China lacks regulation and oversight. The the same time, the government has way to much power over what it can do to "fix" any perceived issues. That in my opinion is a recipe for foreign investors getting screwed. I'm surprised there is so much interest in investing in china from foreigners. Because it will take just one bad storm for everything to eat sh!t in my opinion. This mortgage fiasco here is nothing compared to the level of corruption and red tape that exists over there. Until that is fixed, I'd rather gamble on a depreciating U.S. dollar. Lawsuits are virtually nonexistent. As a foreigner, good luck recovering any losses (if there was fraud, corruption etc).
Just look at how all the product recalls are being handled? Why is the Chiness gov involved in the private sector of toy companies? What's astonishing is how much influence the government has in what a company can and can't do. And to some extent, the Chinese government was shifting the blame on U.S. Corporations for lack of oversight. Doesn't this bother anyone? Compare that to the way the Taiwanese and Japanese in the past have done business. It's a completely different ballgame.
Maybe it's just foolish to think this way. But I think despite a lot foolish things about the U.S. financial systems, it definitely has more rules and regulation than China.
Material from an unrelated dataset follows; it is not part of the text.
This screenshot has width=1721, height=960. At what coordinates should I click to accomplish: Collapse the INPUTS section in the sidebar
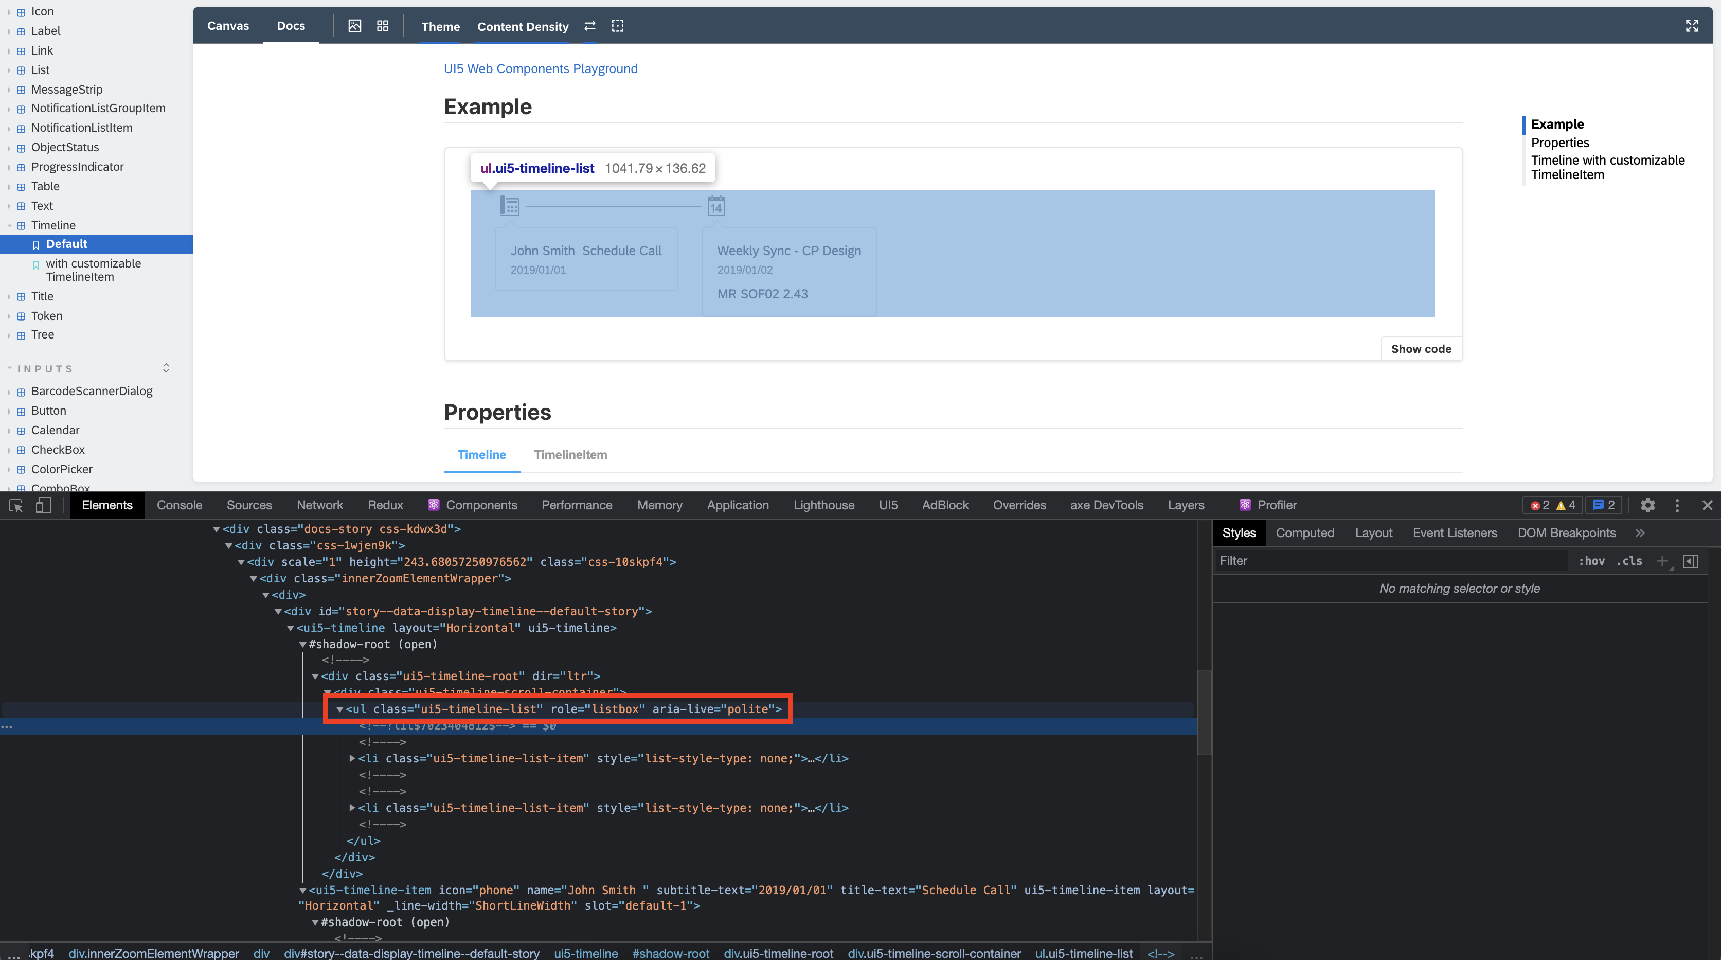[x=9, y=368]
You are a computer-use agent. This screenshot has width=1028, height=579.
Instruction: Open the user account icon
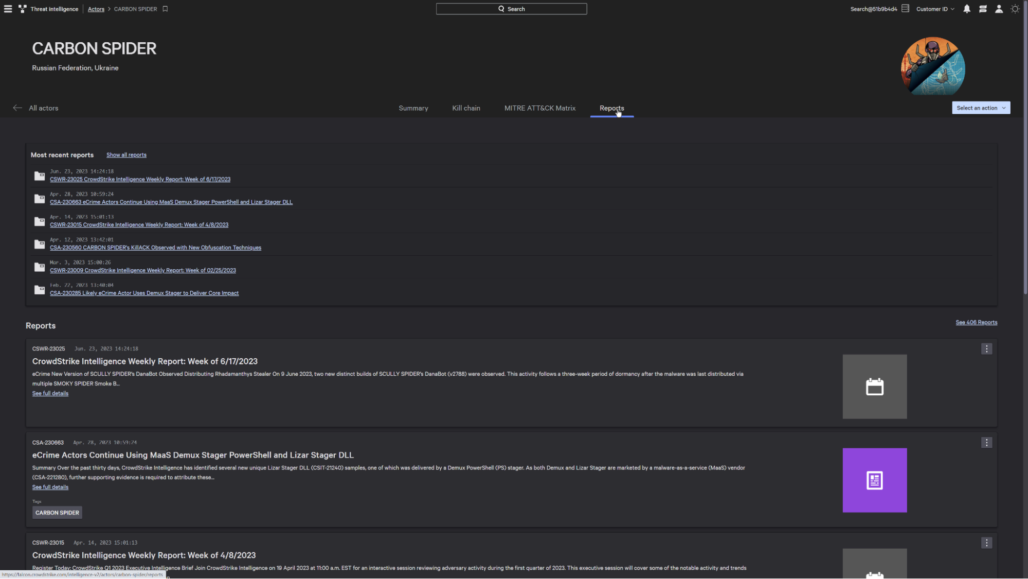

And a contrarian viewpoint, I have faith in the system here, more so than overseas.
September 19, 2007 at 7:11 AM #85156mixxalotParticipantDiversify is what Greenspan said
When asked on 60 Minutes about what the demon was investing in, he was laconic and said to diversify. Greenie the Satanic worshiper then responded to the credit crisis faced by US automakers GM and Ford said “They need to build better cars and sell more”.
I am mixing it up- short term, long term, liquid, non-liquid. Every major investor book points to Asset Allocation strategies which is basis for Modern Portfolio Management the finance wizard method to protect best against inflation and risk. I have 20% international funds, 15% treasuries, cash, large small and mid cap Fortune 500 stocks and rest in bonds. Very little debt. So kinda doing the best that I can think of to invest and hedge against risk and inflation based on the many financial books I have read lately.
Sheesh it nearly takes a finance MBA or banker to know what to do! Maybe I should get my MBA in Finance and become an undercover banker agent and find a way to destroy the world banker slime balls?
I think these world bankers are almost impossible to stop because of the power and chokehold they have on politicians and big business.
September 19, 2007 at 7:23 AM #85159bsrsharmaParticipantI have 20% international funds
Why limit to 20%? I am 100% Global (Global includes US). With at least a 50% devaluation of US $ in next 10 years, what is the down side risk in going fully global? (Obviously you have to diversify and not fall in love with any country or region, but from any rational analysis, being 80% in US $ based investment is just plain nutso)
September 19, 2007 at 7:46 AM #85163CoronitaParticipantBecause unless you understand how some of the international laws in other countries work, you'll realize that despite all the wacked things about U.S., it probably is one of the countries that offers the most stable legal and financial systems. Coupled with the plethora of lawyers and litigation, you have recourses if there is fraud or foul play. Countries like china will be the wild wild west for average investors. Good luck getting anything back if the government whimsicially decides they don't like you.
Also, everyone right now is probably think the same thing you are and rushing either into international funds and/or gold. Iwould say this will push the prices of those instruments up beyond fair value, making domestic equity relatively cheap again in the long term. But that's just my contrarian viewpoint. I think the time to get in to international was 2 years ago.